Wrench Board

Agent-native diagnostic workbench for board-level electronics repair, powered by Claude Opus 4.7. Right-to-repair, built in the open, by the people who actually do the repairs.

📺 Demo video (3 min): https://youtu.be/OZ2D_p82z6w

What it is

Tens of millions of tonnes of electronics end up as e-waste every year. A large share of that is recoverable at the board level — a dead capacitor, a blown diode, a bad PMIC — but only a microsoldering technician can find and fix it. We are the last mile of repair before the landfill, and there are not many of us.

Wrench Board is a senior microsoldering teammate built for that last mile. For the seasoned tech, it's a second pair of eyes that never gets tired. For the apprentice, it's a senior teammate who explains the boot sequence the tenth time, in their language, with their tools, without judgment. It ingests a schematic PDF and a boardview, builds a per-device knowledge pack in two minutes, and runs an Opus 4.7 diagnostic agent that pilots the board visually — highlights pins, traces nets, simulates failures — while the technician keeps the iron in their hand.

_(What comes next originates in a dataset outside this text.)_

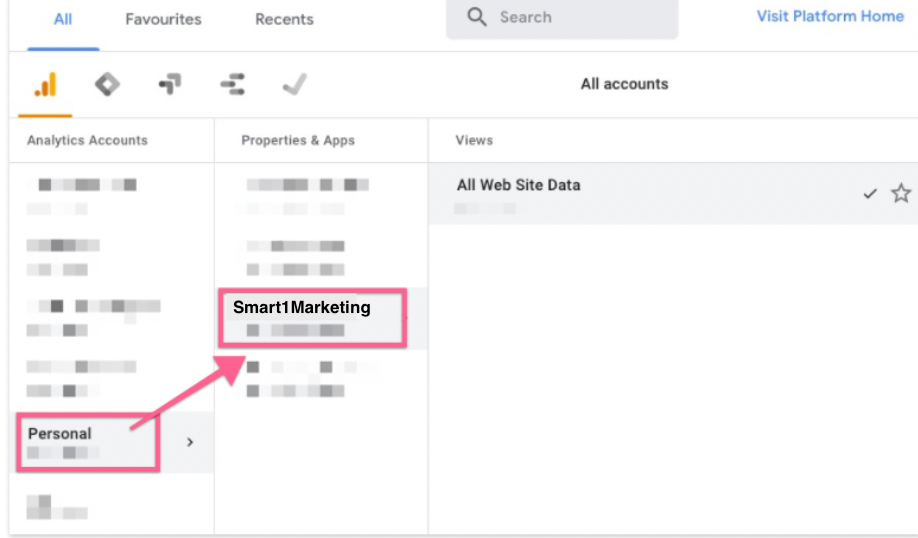Switch to the All tab
The height and width of the screenshot is (538, 918).
pyautogui.click(x=63, y=19)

The bet is precision over magic. The agent is not allowed to invent a reference designator. Every refdes it utters originates from a tool lookup, and a server-side sanitizer wraps any token it cannot verify before the text reaches the screen. The deterministic engines underneath produce verifiable causal chains, not vibes.

Why it exists

I've been a microsoldering technician for three years. For most of that time, I sent screenshots to Claude one at a time, manually, and pasted the answer into a paper notebook. I built the workbench I needed.

How it works

Four orthogonal workflows feed a single on-disk corpus per device under memory/{slug}/:

Knowledge Factory — four Claude personas (Scout, Registry, Writers, Auditor) build a verified repair pack from a device label in ~2 minutes. The three Writers (Cartographe / Clinicien / Lexicographe) run in parallel and share a cache-warmed prefix to amortize the long shared input across writers.
Schematic Ingestion — Opus 4.7 vision compiles a PDF schematic, page by page, into a queryable ElectricalGraph: nets classified, boot sequence inferred, quality report attached.
Diagnostic Agent — an Anthropic Managed Agent per device, with a four-store layered memory (global-patterns, global-playbooks, device-{slug}, repair-{repair_id}), pilots the boardview through 12 bv_* tools and queries the pack, schematic graph, measurements, validations and technician profile through ~24 more — 36 custom tools declared in api/agent/manifest.py. The agent never fabricates a refdes : tool discipline plus a post-hoc sanitizer.
microsolder-evolve — four overnight search loops, one per surface : the deterministic simulator + hypothesize engines (sim), the schematic compiler (pipeline), the schematic vision pass (pipeline-vision), and the diagnostic agent itself (agent). Each loop proposes patches against an oracle benchmark and either keeps them (evolve:-prefixed commit) or reverts. The loops have been running and shipping improvements while I work on other things.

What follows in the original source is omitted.